THE RECORDS
__________________________________________________

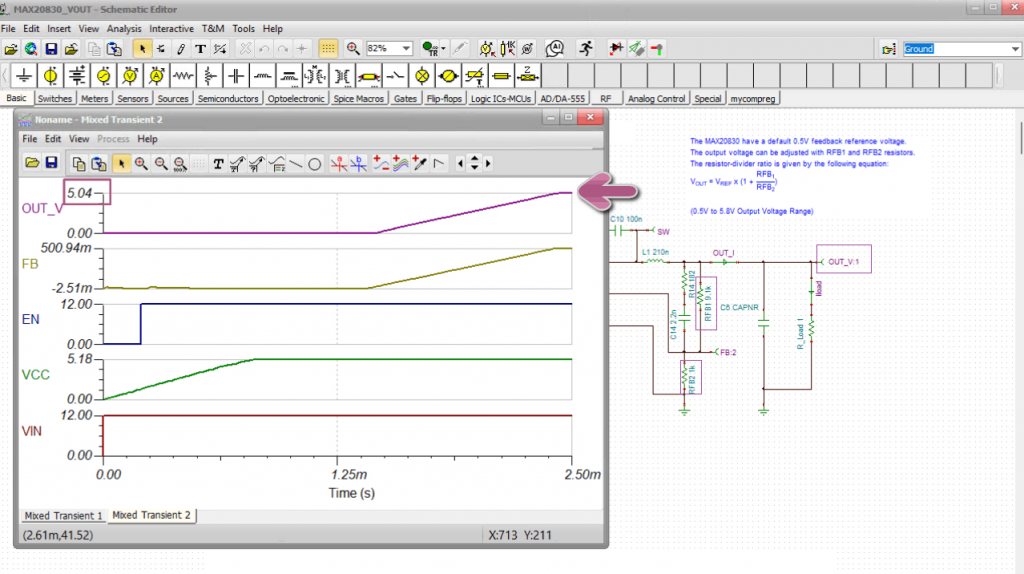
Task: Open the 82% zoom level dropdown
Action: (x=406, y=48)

__________________________________________________

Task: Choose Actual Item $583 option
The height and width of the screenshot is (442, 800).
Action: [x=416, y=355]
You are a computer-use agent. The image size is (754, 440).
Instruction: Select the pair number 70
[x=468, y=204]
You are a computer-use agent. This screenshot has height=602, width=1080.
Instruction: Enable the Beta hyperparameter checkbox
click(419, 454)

__________________________________________________

WHAT YOU WILL DO
Give the number of lines in the entries above that contain the string "agent", and nothing more.

WRITTEN RESPONSE
2